### Given task 1
In the bikepacking forum thread, what went wrong with the BOB trailer on the White Rim Trail?

········

I agree that it depends a lot on your load and the terrain you plan to cover. I pack and travel ultralight with about 12-15lbs of gear including my tent, less than 25lbs with food and water. Frame bags are definitely the way to go for me. If you have larger heavier gear maybe a trailer would be better. I've cruised some moderately technical singletrack with a BOB. There is a learning curve, but adding 25lbs to a bike has a learning curve too. My opinion is why tow a 17lb trailer that weighs more than my base gear? I vote frame bags....but the bottom line is whatever it takes to get out and have fun.


----------



## richwolf (Dec 8, 2004)

I have been bikepacking for years and have done the pannier, trailer and ultralight routine.
Racks and panniers are time proven and you can carry a bunch with them. Trailers are heavy by themselves and add extra complexity to the mix: pivot points, an extra wheel, tube and tire.
On the White Rim Trail, my pivot bolts on the BOB trailer came out and I had to remove my brake lever bolts to replace them with. I then had to tape my levers in place. It all worked out but it could have been a disaster. Another issue with a trailer is that it tempts you to carry more than you should.
But the real turning point for me was during the Tour Divide this year. I passed a couple on mountain bikes with a full set of racks and panniers. We were on a downhill section that was fast and rocky. I blew by them as they gingerly rode their brakes all the way down. It finally registered with me what the true advantage of going "ultralight' meant. You can put on huge mileage and the bike handles climbing and descending beautifully. Of course you give up some creature comforts but if you are comfortable enough, the biking is a lot more enjoyable.
But different strokes for different folks. Trailers and fully loaded racks and panniers have their place, but for they aren't for me anymore.


----------

········

### Given task 2
Rewrite the entries in the stretch from the line containing "Where should I" through the end of the entries, changing "search field" to "search box" and keeping everything else the same. Leave the pictures out.

### Records supplied

········

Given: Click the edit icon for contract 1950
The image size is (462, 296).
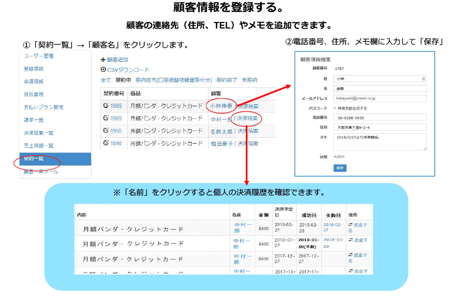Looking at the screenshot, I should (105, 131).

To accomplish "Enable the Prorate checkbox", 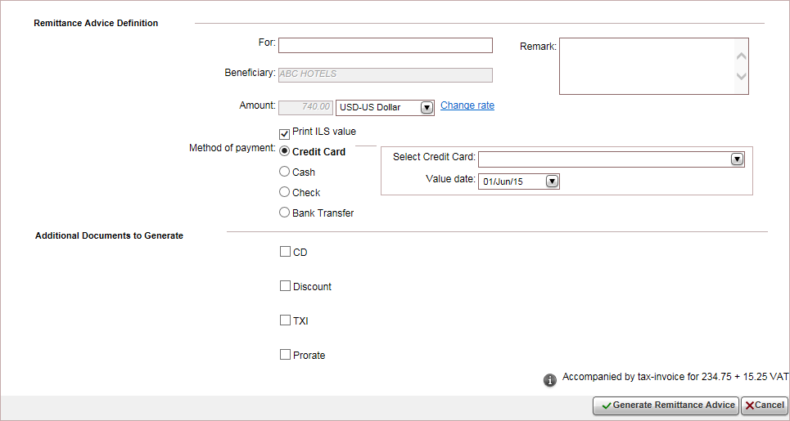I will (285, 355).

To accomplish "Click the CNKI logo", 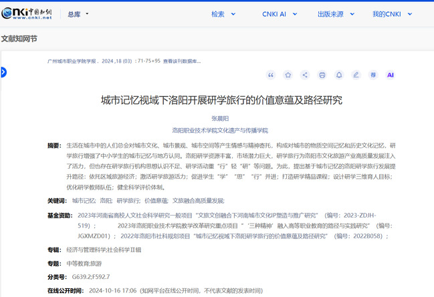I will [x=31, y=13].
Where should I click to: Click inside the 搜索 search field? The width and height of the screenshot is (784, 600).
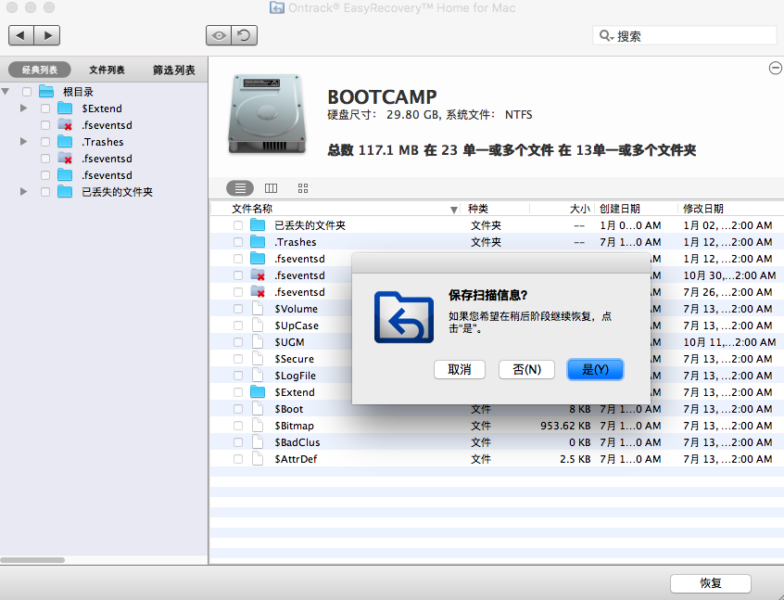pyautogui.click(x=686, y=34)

········

### Output 1
Its pivot bolts came out.

### Output 2
Where should I click to: Click inside the 搜索 search box? The width and height of the screenshot is (784, 600).
pyautogui.click(x=686, y=34)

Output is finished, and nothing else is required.